My hon. Friend also spoke about Stanley town council. The town and parish councils in County Durham of course do excellent work. I would particularly like to take the opportunity to congratulate those involved in building the Sacriston health centre on their carbon-neutral building. My hon. Friend talked about the desire among many in the north-east for the Lindisfarne Gospels to be brought back to Durham; as a Durham Member, I am obviously very sympathetic to that.

Hon. Members could have a very enjoyable time in County Durham during the Whitsun recess. They could see many beautiful and excellent things. For example, there is a very good locomotion museum in Shildon in my constituency. It is where the first steam engine was built. Some 150,000 people a year come to the museum, which offers a great family day out. At the Bowes museum in Barnard castle there is a particularly fine exhibition of the pictures of Alfred Sisley this summer. It is the first Sisley retrospective for 30 years, and hon. Members would enjoy it very much if they came.

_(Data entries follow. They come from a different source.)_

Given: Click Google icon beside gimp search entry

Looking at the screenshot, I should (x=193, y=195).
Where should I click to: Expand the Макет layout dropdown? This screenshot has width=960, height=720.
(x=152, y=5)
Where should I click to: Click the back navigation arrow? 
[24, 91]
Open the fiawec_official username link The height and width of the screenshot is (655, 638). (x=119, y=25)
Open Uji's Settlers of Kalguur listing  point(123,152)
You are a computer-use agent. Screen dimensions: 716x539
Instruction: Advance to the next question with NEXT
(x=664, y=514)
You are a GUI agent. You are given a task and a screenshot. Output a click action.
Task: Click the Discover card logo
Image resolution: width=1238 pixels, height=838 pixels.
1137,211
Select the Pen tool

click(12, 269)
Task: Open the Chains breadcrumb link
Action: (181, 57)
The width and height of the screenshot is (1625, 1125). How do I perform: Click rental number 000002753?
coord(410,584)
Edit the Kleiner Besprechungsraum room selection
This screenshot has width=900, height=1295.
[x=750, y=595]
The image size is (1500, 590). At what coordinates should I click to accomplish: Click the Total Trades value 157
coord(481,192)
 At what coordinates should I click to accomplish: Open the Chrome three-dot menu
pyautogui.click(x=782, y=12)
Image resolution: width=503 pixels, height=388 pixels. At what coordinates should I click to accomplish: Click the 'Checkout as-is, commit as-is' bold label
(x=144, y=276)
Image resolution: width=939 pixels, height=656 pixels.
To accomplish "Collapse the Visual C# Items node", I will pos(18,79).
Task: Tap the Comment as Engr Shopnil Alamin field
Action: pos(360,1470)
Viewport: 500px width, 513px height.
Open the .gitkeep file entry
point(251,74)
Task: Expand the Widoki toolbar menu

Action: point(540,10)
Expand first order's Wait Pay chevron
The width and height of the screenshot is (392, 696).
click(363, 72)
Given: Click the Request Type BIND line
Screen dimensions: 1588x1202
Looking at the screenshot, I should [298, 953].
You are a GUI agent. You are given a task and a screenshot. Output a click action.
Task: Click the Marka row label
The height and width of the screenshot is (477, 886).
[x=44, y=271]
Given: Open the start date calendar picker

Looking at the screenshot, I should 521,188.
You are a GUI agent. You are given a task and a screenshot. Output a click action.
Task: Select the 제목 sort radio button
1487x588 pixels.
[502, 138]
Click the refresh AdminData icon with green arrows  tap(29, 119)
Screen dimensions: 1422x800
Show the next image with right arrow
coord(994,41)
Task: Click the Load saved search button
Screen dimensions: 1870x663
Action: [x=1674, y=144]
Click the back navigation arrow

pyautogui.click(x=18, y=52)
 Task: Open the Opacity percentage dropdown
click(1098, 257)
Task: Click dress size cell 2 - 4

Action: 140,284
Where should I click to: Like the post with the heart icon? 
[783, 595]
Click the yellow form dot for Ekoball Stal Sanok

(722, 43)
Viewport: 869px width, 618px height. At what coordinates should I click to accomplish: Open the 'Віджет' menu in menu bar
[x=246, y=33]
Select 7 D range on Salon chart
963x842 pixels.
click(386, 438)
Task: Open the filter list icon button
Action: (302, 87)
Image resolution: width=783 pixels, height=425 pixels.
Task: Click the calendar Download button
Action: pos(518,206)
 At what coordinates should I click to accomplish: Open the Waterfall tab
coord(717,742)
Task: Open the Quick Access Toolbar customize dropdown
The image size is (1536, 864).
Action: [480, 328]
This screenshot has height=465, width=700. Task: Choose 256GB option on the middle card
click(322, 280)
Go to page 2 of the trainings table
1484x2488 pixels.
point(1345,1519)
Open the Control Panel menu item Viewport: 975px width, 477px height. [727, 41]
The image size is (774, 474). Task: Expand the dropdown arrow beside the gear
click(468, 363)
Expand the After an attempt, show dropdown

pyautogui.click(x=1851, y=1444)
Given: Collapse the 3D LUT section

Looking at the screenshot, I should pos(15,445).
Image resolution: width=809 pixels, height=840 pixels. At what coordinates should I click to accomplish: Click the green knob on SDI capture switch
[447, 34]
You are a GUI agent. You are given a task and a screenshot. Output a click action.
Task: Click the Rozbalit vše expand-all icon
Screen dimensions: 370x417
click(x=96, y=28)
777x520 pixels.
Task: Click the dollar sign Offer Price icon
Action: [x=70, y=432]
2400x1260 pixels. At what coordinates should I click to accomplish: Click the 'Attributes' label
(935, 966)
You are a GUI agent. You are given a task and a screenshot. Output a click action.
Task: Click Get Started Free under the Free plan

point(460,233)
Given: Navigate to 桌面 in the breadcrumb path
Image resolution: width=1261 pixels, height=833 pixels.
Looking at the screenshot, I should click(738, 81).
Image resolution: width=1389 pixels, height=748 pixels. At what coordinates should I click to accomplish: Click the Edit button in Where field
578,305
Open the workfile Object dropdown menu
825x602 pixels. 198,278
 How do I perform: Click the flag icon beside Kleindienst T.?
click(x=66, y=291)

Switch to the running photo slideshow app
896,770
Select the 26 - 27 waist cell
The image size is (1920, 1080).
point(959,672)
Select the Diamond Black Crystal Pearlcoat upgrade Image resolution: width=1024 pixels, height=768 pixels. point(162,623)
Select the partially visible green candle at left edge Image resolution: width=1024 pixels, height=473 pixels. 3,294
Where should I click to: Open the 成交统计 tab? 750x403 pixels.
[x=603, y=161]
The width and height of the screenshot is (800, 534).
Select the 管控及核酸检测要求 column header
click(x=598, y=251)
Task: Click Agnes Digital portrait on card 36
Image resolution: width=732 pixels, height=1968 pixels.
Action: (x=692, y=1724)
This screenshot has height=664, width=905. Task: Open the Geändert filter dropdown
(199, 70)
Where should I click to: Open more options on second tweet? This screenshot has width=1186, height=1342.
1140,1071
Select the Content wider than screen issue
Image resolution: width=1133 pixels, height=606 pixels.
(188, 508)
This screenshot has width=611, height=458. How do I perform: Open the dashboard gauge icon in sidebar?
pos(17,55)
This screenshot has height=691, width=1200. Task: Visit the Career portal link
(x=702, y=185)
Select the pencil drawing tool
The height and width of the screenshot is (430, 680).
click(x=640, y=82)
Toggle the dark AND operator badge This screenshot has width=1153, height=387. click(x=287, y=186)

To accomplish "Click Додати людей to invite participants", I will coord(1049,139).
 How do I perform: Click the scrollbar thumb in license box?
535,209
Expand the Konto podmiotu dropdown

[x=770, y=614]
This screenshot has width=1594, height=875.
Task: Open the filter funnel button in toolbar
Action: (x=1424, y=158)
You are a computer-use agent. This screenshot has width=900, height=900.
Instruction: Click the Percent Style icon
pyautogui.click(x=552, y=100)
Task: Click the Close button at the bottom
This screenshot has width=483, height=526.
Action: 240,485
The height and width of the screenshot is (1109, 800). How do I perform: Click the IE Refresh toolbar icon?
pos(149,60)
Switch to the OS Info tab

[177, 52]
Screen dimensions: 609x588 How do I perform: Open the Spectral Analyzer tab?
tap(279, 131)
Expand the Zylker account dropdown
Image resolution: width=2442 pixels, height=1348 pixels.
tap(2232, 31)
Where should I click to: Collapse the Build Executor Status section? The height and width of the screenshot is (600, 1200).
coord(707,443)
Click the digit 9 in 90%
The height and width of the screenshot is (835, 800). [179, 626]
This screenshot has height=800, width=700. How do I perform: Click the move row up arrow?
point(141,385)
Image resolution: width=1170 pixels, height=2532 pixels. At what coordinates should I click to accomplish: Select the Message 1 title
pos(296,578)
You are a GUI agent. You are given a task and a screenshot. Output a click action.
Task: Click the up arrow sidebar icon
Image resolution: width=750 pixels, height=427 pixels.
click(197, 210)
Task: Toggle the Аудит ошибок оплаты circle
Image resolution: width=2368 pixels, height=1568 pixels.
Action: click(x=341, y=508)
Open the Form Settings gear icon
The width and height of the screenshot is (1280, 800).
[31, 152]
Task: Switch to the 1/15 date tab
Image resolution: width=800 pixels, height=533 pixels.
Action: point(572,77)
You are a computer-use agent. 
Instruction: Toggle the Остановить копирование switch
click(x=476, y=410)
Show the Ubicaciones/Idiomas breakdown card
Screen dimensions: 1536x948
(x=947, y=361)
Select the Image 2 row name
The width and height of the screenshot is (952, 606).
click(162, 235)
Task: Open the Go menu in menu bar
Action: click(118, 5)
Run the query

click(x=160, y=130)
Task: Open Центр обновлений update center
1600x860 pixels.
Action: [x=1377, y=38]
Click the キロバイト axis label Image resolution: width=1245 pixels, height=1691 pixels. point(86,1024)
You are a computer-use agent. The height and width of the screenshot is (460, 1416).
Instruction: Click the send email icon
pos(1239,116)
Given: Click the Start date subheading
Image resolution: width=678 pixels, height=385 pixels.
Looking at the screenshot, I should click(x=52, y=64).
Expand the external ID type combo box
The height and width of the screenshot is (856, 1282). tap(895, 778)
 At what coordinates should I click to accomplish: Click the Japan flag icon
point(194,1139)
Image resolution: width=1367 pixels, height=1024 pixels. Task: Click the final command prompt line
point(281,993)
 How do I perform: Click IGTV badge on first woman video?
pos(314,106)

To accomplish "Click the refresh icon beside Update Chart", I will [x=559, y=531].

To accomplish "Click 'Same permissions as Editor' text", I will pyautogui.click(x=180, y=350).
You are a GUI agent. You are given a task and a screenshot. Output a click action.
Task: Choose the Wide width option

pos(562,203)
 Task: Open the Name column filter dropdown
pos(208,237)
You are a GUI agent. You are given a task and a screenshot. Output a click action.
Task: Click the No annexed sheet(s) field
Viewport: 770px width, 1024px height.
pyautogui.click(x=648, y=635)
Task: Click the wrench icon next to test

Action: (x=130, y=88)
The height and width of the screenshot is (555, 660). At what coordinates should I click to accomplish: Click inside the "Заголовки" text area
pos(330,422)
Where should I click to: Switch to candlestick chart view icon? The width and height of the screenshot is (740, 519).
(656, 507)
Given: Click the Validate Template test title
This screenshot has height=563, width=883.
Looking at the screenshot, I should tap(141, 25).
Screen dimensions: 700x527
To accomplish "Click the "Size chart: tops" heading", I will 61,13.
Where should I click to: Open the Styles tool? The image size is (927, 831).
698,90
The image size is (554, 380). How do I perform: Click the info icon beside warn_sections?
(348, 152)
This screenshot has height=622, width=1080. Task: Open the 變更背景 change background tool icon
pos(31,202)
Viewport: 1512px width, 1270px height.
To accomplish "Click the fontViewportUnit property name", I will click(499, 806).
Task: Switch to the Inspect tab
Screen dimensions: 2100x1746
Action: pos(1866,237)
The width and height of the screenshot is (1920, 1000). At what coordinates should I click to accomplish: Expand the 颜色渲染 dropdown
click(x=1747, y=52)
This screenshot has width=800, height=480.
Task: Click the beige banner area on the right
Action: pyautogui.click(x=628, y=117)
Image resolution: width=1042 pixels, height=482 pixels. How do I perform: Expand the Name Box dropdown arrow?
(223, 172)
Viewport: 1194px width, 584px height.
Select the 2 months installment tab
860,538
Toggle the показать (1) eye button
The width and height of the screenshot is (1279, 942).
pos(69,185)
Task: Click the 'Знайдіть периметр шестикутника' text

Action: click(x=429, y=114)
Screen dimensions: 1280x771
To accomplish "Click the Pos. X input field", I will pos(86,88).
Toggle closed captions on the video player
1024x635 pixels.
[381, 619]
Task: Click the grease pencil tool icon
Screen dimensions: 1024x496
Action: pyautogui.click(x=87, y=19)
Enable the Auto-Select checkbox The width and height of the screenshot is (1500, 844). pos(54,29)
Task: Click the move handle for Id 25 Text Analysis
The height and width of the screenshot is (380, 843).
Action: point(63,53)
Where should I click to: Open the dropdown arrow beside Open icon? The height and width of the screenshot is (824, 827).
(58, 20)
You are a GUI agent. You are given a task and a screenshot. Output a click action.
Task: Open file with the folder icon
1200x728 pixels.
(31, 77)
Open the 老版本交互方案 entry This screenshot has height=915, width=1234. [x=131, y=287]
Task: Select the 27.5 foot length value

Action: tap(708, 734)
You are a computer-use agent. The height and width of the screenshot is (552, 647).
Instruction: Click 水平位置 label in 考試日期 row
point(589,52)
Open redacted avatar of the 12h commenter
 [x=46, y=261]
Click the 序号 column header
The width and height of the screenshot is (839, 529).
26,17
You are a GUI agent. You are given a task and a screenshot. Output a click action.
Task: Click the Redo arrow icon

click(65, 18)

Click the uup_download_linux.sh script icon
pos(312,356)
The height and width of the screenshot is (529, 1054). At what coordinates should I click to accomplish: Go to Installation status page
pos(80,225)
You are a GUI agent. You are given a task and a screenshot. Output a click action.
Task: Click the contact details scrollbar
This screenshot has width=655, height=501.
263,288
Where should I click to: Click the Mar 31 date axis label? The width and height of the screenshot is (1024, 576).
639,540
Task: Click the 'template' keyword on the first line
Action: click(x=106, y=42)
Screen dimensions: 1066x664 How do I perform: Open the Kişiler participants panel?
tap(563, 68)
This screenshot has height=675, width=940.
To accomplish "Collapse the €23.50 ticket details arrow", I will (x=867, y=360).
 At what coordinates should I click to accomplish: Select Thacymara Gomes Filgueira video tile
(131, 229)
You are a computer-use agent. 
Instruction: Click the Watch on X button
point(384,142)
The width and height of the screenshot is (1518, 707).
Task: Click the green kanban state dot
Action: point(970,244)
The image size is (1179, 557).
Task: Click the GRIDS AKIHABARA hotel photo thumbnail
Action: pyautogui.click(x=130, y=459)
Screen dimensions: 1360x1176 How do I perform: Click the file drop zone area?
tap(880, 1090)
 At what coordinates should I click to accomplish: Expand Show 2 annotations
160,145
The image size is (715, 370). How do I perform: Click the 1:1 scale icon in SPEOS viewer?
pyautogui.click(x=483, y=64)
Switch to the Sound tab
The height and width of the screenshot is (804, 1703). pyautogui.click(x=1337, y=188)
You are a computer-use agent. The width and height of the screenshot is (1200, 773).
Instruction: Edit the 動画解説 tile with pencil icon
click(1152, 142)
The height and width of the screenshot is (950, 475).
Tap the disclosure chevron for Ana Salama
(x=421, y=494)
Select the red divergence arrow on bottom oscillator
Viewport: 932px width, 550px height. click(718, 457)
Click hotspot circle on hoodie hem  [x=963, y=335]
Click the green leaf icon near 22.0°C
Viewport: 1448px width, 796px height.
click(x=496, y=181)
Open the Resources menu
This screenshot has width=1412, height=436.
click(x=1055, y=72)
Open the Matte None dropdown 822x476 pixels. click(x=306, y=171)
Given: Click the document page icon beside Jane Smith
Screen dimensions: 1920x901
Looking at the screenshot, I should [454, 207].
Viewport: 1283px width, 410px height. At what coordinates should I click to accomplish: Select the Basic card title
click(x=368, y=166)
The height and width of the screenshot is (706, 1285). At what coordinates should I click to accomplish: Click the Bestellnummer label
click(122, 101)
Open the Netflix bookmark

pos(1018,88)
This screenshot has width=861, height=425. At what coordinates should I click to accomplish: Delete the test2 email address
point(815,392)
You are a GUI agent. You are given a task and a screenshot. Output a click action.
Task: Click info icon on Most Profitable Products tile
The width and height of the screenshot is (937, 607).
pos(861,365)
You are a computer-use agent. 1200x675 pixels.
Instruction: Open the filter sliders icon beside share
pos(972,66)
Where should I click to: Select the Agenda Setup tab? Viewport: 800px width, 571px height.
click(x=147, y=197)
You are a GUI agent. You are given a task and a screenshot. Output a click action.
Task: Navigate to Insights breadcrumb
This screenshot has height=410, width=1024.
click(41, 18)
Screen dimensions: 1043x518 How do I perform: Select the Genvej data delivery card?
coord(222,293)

May I suggest that if people were unable to get as far as County Durham, they might come to my constituency, where at the Bressingham steam museum they would find one of the greatest steam engines, the Royal Scot, which has been restored with lottery money? They could then go over the border into Suffolk and have a drink at the “Sir Alfred Munnings” pub to celebrate that famous painter.

They could indeed.

My hon. Friend the Member for North Durham also talked about the development of the economy in the north-east; I agree with him. Sometimes it is difficult for people to see what is going on in the economy. The pattern at the moment is that jobs in large manufacturing companies are disappearing; obviously, that is serious for the people who work in those factories. However, at the same time, other investments, made by small and medium-sized firms, are coming in.

The other significant point is that, as the Secretary of State for Business, Enterprise and Regulatory Reform was saying earlier, we now have record levels of inward investment in this country because our business climate is so good for investment from overseas. The County Durham Development Company, for example, shows that in the past decade the county has benefited from 181 separate inward investment projects with employers from the United States, Japan, Taiwan, Ireland, Iceland and Germany. All have put money in, and that has created 6,000 jobs over the same period. I wanted to reinforce my hon. Friend’s points.

Finally, I thank you, Madam Deputy Speaker, and all the staff of the House and the officials who support me. I wish you, them and everybody else a restful and enjoyable Whitsun recess.